INSTRUCTIONS FOR THE TASK:
Gather every line from the entries below that includes "Twitter".

== Segment start ==

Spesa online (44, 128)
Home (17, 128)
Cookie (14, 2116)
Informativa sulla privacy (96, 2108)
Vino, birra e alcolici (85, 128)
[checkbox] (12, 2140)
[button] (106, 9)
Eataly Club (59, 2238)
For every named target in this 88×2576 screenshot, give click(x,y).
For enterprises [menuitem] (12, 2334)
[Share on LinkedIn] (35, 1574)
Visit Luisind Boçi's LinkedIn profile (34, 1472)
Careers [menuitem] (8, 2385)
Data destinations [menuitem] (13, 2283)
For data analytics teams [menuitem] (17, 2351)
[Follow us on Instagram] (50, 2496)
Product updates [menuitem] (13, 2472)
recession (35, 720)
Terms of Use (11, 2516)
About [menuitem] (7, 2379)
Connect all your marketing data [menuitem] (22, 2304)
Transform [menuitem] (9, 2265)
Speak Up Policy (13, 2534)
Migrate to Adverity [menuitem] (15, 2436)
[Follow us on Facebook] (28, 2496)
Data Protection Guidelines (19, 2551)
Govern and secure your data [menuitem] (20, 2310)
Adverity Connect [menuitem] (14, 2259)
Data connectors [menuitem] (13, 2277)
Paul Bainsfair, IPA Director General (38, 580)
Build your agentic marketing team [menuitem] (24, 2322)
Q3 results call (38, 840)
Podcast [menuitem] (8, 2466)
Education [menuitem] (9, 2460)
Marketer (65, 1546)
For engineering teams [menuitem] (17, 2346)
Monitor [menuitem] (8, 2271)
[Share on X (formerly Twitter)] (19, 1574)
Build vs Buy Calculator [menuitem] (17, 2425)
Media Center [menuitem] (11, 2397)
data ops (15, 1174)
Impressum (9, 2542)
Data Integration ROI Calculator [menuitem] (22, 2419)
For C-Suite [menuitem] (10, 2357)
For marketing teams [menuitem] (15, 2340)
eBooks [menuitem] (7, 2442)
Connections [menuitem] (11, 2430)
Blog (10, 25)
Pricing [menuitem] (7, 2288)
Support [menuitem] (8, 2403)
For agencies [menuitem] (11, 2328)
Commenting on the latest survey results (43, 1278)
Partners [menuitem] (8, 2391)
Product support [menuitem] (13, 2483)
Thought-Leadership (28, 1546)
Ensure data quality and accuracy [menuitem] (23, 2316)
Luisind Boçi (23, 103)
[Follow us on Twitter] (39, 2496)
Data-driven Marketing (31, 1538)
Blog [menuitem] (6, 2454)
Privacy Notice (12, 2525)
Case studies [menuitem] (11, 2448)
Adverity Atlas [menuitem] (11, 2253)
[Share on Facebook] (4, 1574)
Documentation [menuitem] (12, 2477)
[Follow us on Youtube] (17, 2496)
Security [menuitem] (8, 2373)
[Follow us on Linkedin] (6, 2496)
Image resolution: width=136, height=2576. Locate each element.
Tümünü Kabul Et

== Segment end ==

EXPECTED OUTPUT:
[Share on X (formerly Twitter)] (19, 1574)
[Follow us on Twitter] (39, 2496)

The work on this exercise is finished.